4 Responses to “Letter to Caucus Co-Conveners Concerning Bank of America”

  1. An open letter to Jonathan Ehrlich:

    Dear Jonathan,

    I’m hearing you say that you feel it would be the best course of action to stay in Bank of America, trying internally to influence their policy. I feel that you’re disrespecting the historical precedent US colleges and universities have set in boycotts against immoral and oppressive regimes.

    Please follow in the footsteps of other schools of conscience such as Harvard University, University of California, and Hampshire College, etc., who listened to their students and divested from Apartheid South Africa due to the racial injustices. Even today, Bank of America, supported by the money of instutions such as Warren Wilson College, lends at a higher interest rate to racially disprivileged social groups. I’m sure you’ve heard the other facts from members of the campaign, so I won’t get into the details.

    I’m asking that you look at the larger national strategy universities can play. If Warren Wilson College divests, it will set a historical precedent similar to universities of conscience during the 1980s. Warren Wilson students deserve to attend a college on the cutting edge of progressive society, and Bank of America is a dead weight to their progress.

    For all the communities Bank of America has poisoned,


    Posted by Anonymous | May 7, 2012, 3:18 pm
  2. Wow. Mr. Ehrlich’s letter demonstrates his complete disconnect of what I thought Warren Wilson represented. Not only are his words disconcerting, it reads almost as a joke.
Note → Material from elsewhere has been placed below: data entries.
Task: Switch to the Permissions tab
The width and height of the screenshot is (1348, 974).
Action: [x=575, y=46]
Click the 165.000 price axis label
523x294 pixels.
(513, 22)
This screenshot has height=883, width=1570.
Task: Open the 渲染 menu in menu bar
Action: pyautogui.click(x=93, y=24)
Ehrlich’s compliancy in the status quo of big business and environmental destruction is frightening. Does he honestly believe that he has some magical leverage that will undo/change Bank of America’s long laundry list of negative business practices?

    Jonathan Ehrlich’s unchecked privilege (ie. white, male, rich liberal) shines through with his writing. It’s easy for him to negotiate with Bank of America. Ask the communities who have suffered as a result of BOA’s classist, racist, and environment record. Do you think they would like to “exert pressure” on BOA as Ehrlich puts it? I’m sure they would, but probably not the kind that allows BOA to continue their war on marginalized people.

    Jonathon Ehrlich’s submissive attitude towards BOA represents someone who has no qualms working within the corrupt system that continues to oppress and destroy people in his own back yard (but you know, it’s far enough away that he doesn’t have to see it).

    It’s really unfortunate that Wilson has degraded to this lack of accountability. You know what they say- birds of a feather..

    Posted by William | May 10, 2012, 2:09 pm
  3. The two of you are focusing on the wrong thing here. Ehrlich isn’t saying that we need to stay with BoA so that we can change it from the inside–that’s just a minor sideshow benefit he suggested to try and make the real truth seem more palatable. Simply put, we can’t afford to split from BoA right now. Yes, it’d be nice if we could, but we can’t, not even if they start setting puppies on fire to heat their corporate meetings. Best to just accept that money is important and the college needs it to run.

    Posted by Nathan | May 14, 2012, 5:20 pm
  4. Re: Bank of America. I was with a company that insured some of the banks. Not much difference between them as funds on the larger scale become a blur in some views. I once had an account there and closed it due to their practices. No impact to them of course. Maybe I had something that Harry Truman said in my mind or the front of the WWC catalog. Oh well, inspiring words do nothing but sometimes actions with loud voices do.